Eran las tres de la mañana, se encontraba en pijama y había apagado la televisión. Mamá le había prohibido verla después de las once de la noche y él le prometió no verla después de la hora acordada. Aquella era una promesa que había sido siempre respetada y que nunca se atrevió a cuestionar.
Jonah había sido siempre un niño tranquilo, de pocas palabras y que amaba estar cerca de su madre.
Llegada la noche y en los momentos de tranquilidad previos a la hora de dormir, Kimberly acariciaba su rostro, su cabello y jugueteaba con sus orejas hasta que caía dormido.
A veces ella llegaba tarde, pues su trabajo era lejano y podía quedarse sin transporte. Cuando eso sucedía José llamaba a casa y notificaba a Jonah que estaba en camino para recogerla. Sin embargo, esas llamadas nunca eran después de las dos de la mañana, pues pocas eran las veces que era necesaria su ayuda.
En algún momento él supo que José era su padre, pero Kimberly le había dicho también que no podrían siempre depender de él. Primero: porque, aunque se quisieran mucho, no vivían juntos. En segunda: porque José no podía llamarlo su hijo.
Aquella noche no había recibido ni una llamada, ni una visita ni se le había preparado algún alimento. Se encontraba solo desde las tres de la tarde y las últimas palabras que escuchó de su madre fueron: “Regreso antes de que te duermas, sé bueno.”
La noche continuó avanzando y sus ojos se hicieron cada vez más pesados. En varias ocasiones su frente había golpeado el vidrio de la ventana, pues el sueño se apoderaba de su cuerpo. Las palabras de su madre habían sido literales, al menos para él. Pensaba que si se dormía no podría recibirla, pensaba que si se dormía no la volvería a ver porque ella prometió regresar antes de que eso pasara.

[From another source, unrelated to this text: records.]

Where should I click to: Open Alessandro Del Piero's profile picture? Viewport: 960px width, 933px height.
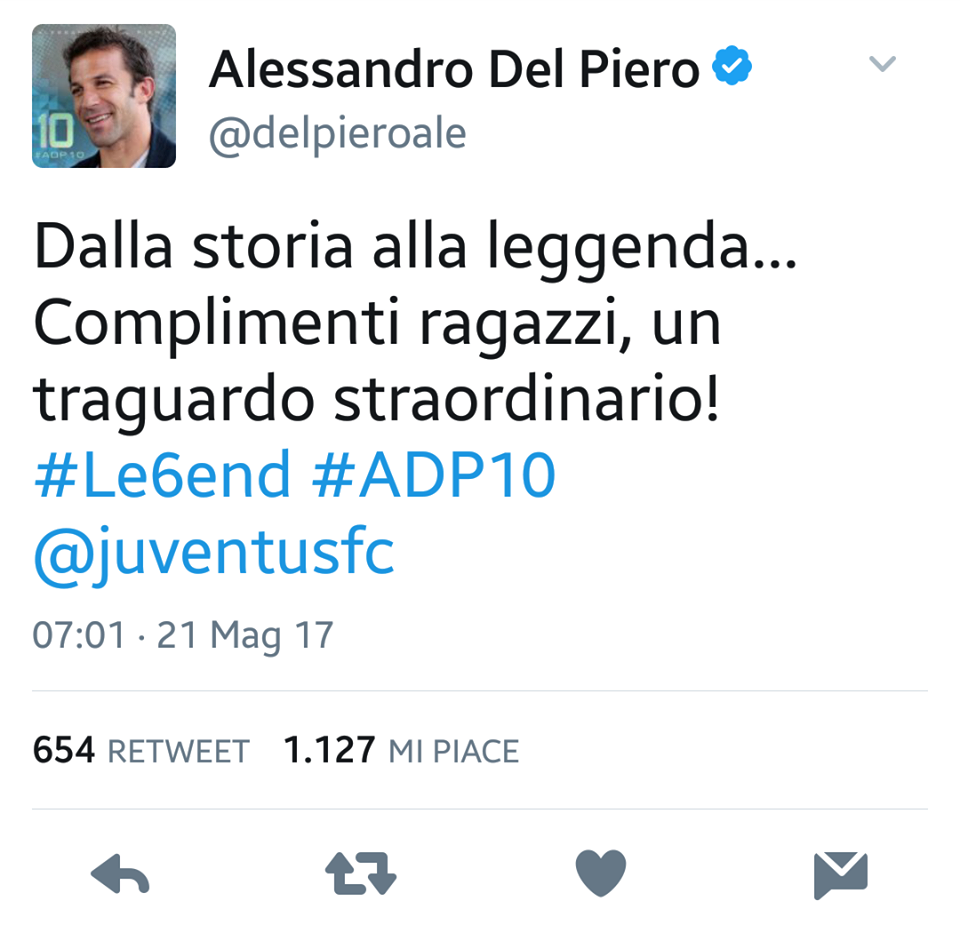(x=104, y=96)
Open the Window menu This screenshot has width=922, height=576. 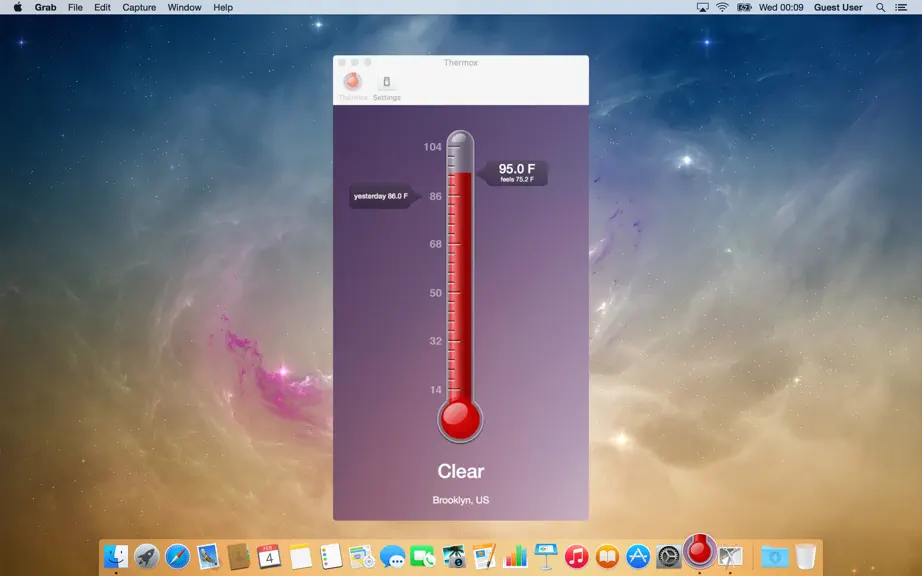click(184, 8)
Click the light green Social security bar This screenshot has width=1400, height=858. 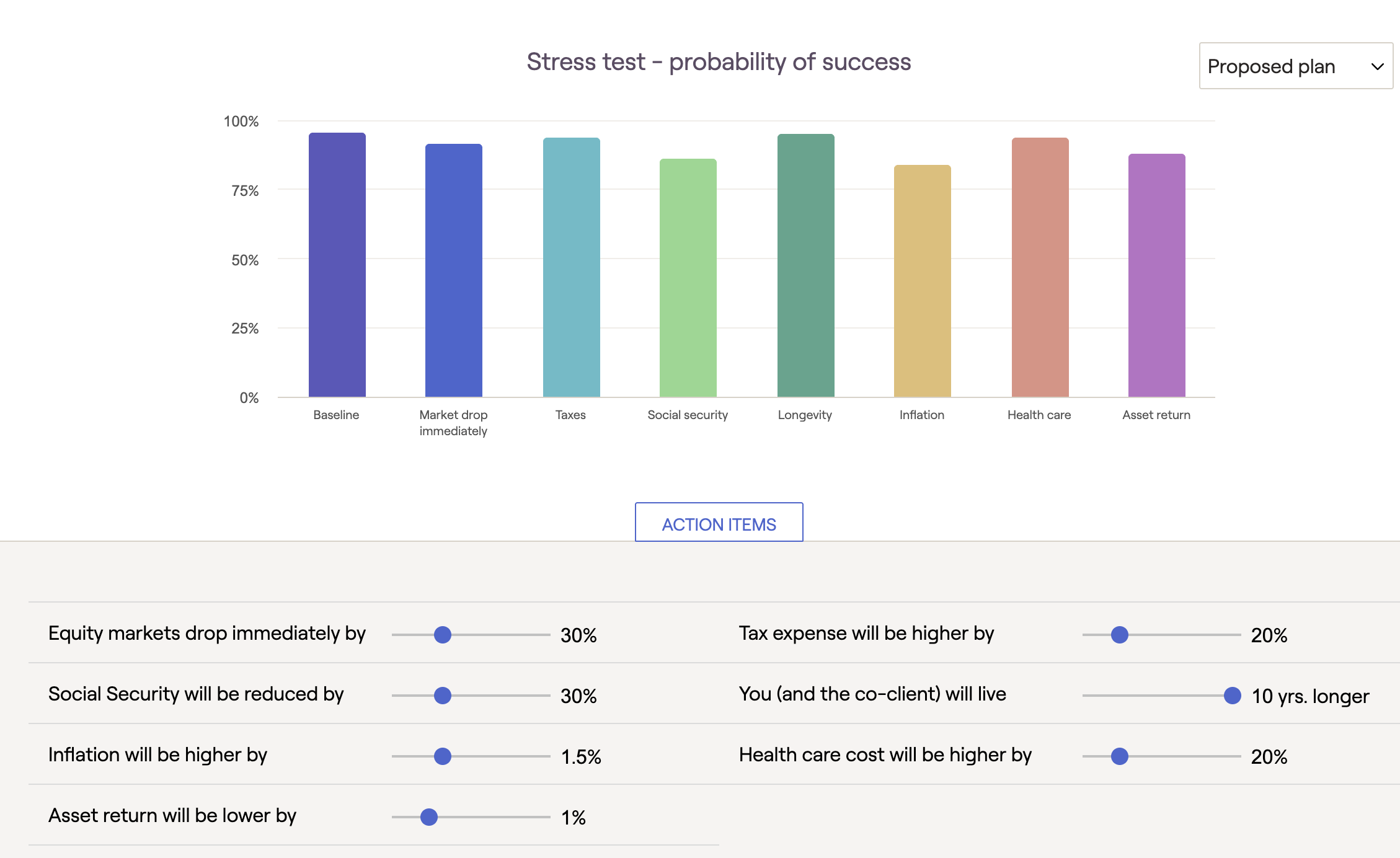(x=688, y=278)
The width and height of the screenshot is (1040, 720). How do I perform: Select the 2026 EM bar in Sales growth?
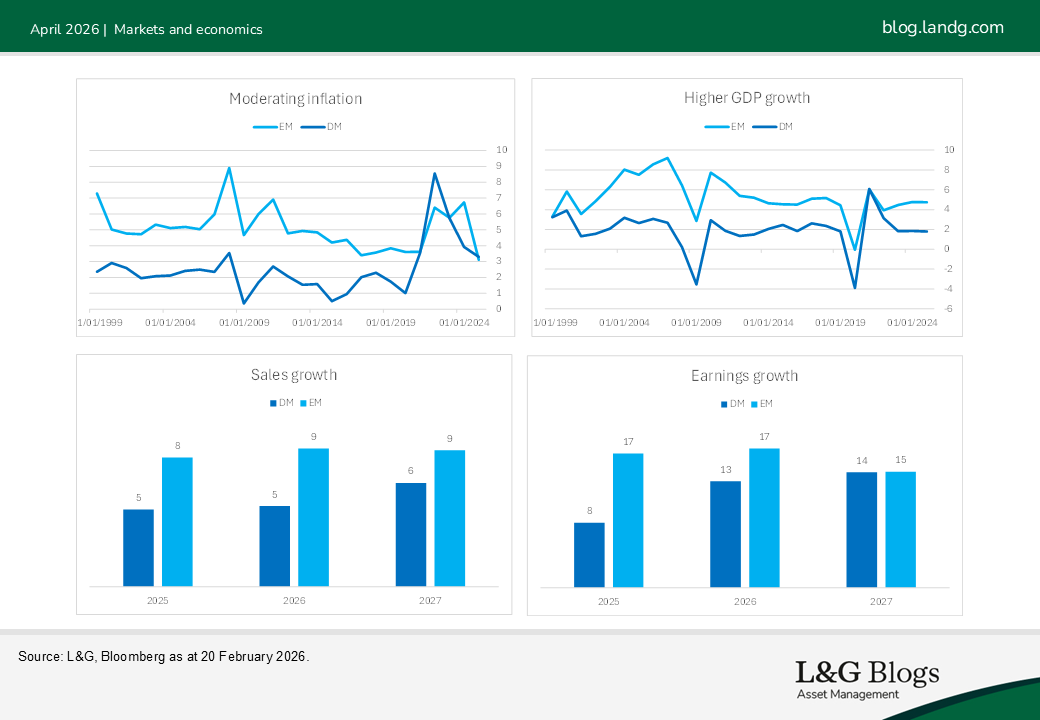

Los pensamientos se agolpaban en su cabeza. Tenía miedo. Sus ojos derramaban lágrimas que ignoraba para seguir mirando por la ventana.
Sin darse cuenta, cerca de las cinco de la mañana, se quedó dormido en el sofá.
El tiempo, como siempre, pasó aunque él no lo desease. El amanecer llegó y el mundo a su alrededor comenzó a tener vida.
Los pájaros comenzaban a silbar, las casas comenzaban a abrir ventanas, las calles se llenaban de gente que viajaba hacia el trabajo, la escuela o la encomienda y él dormía.
Fue a las once de la mañana que su tía apareció en la puerta. Jonah apenas la conocía y no podía recordar su nombre.
Ella llevaba puesta una playera negra del Tri, cabello corto de color rojo, los ojos hinchados y una expresión de dolor en el rostro que lo tomó por sorpresa.
Annette era la única hermana de su madre, recordó que ella era el único familiar que conocía además de José y también recordó que tras cada encuentro entre ella y su madre, había una discusión que, inequívocamente, terminaba en él siendo arrastrado por su madre fuera del lugar. En muchas de esas veces… su madre lloraba.
-Soy yo… Annette. –Dijo la mujer entre lágrimas y tratando de contenerse.
Jonah sintió miedo y comenzó a retroceder.
Ella comenzó a seguirlo y se agachó para estar a su altura.
Jonah se detuvo y se acercó con temor en sus ojos, no sabiendo si debía confiar en ella.
-Chaparro… Perdón, no pude venir antes, no sabía… Discúlpame niño. –Dijo mientras lloraba y se arrastraba hacia él con los brazos extendidos, tratando de tomarlo entre ellos.
Jonah se paralizó por el miedo y, por primera vez, fue abrazado por aquella mujer, por quien a partir de entonces se haría cargo de él.